## Tugas A
Dalam tulisan tentang moral bangsa, ulah siapa yang disebut sebagai penyebab banjir di Jakarta?
## Tugas B
Lanjutkan tulisan tentang moral bangsa mulai dari kalimat terakhirnya.

## Kutipan Teks

╔══

Risalah Redaksi

Membangkitkan Moral Bangsa

Kamis, 8 Februari 2007 | 05:51 WIB

Pemerintah baru saja memutuskan kebijakan yang berbahaya karena melawan hukum alam dengan memberantas unggas yang ada di Jakarta. Tentu saja tindakan itu akan mememutus daur alam di mana binatang adalah salah satu mata rantainya, sementara belum lama ini pemerintah juga telah melakukan tindakan gegabah dengan menebangi pohon yang usianya ratusan tahun, hanya karena beberapa di antaranya mengalami patah dahan yang dikhawatirkan menimpa orang. Terlebih lagi saat pembangunan angkutan Trans Jakarta Ribuan pohon kota ditebang, padahal pepohonan juga salah satu mata rantai kehidupan. Putusnya mata rantai kehidupan ini tentu akan mendatangkan malapetaka.

Sebelum batas waktu pemberantasan unggas Jakarta sampai pada tanggal 1 Februari 2007, alam telah duluan murka dan menyapu Jakarta dengan air bah, sehingga upaya pemberantasan unggas itu digagalkan oleh alam, karena manusia tidak lagi diperingatkan secara agama dan secara ilmu pengetahuan. Tentu saja bencana semacam itu tidak akan mengakibatkan mereka sadar, sebab sebab banjir tersebut memang ulah para developer dan aparat pemerintah yang melakukan pembangunan di daerah serapan, menguruk rawa dan danau sebagai penyimpan air.

Walaupun secara hukum telah dilarang, tetapi karena keinginan untuk memperoleh keuntungan sesaat melalui uang suap, maka seluruh warga menjadi korban bencana termasuk para birokrat dan pengembang yang selama ini tinggal di kawasan mewah.Saat ini kita paling rajin membuat hukum, tetapi seluruh hukum hanya sebagai hiasan, sebab di sebuah bangsa yang tidak memiliki lagi moralitas, hukum tidak akan berjalan, kalaupun ada akan diakali.

Tidak hanya hukum sekuler, hukum agama sekalipun tidak lebih hanya sebagai ornamen, sebab dengan licinnya mereka mensiasati. Termasuk mereka yang gigih memperjuangkan syariat Islam, ternyata hanya sebagai komoditi politik untuk mencari simpati dan dukungan. Terbukti di tengah maraknya peneraapan syariat Islam korupsi juga terjadi tidak beda dengan daerah lainnya. Korupsi itu menjalar ke seluruh aspek kehidupan, wilayah yang selama ini aman seperti kegiatan keagamaan, sekarang juga menjadi ajang korupsi.

Seringkali orang mengidentifikasi penyebab korupsi adalah karena kemiskinan, memang sebagian bisa dibenarkan, tetapi banyak negara yang miskin tetapi tidak sekorup bangsa Indonesia. Termasuk bangsa yang menyatakan dirinya tidak beragama, yang tidak mengenal hari pembalasan di akhirat, tidaklah sekorup bangsa Indonesia yang beragama. Bencana yang jelas-jelas berupa hukuman malah dianggap sapaan kasih sayang, karena itu tidak pernah ada interospeksi, sehingga kedurhakaan terus dijalankan.

╚══

## Data Tercatat
╔══

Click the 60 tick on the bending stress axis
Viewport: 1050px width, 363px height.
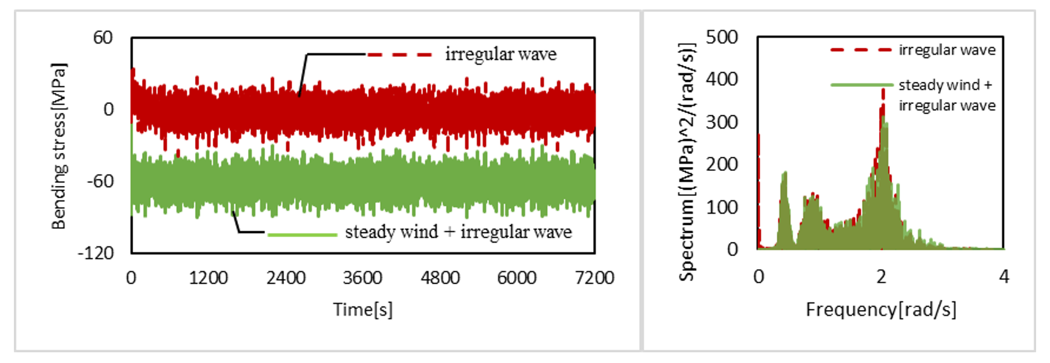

╚══

## Jawaban yang Diharapkan A
Ulah para developer dan aparat pemerintah yang melakukan pembangunan di daerah serapan serta menguruk rawa dan danau penyimpan air.

## Jawaban yang Diharapkan B
Adalah tanggung jawab umat Islam sebagai umat terbesar dari bangsa ini, sementara sama sekali tidak mampu mengendalikan kerusakan sosial dan kerusakan alam akibat adanya kerusakan moral ini. Pernah ada petani Thailand datang ke Indonesia yang heran karena petani Indonesai memagari kebunnya dengan besi yang berlapis, sementara di negaranya mereka berkebun tanpa pagar, tetapi sangat aman. Sementara di Indoensia walau sudah dipagar dan dijaga masih juga diserobot orang. Karena itu pertanian Indonesia menjadi mahal kalah bersaing dengan Thailand yang mereka memodali bangsanya tidak ahanya dengan dana tapi juga dengan moralitas.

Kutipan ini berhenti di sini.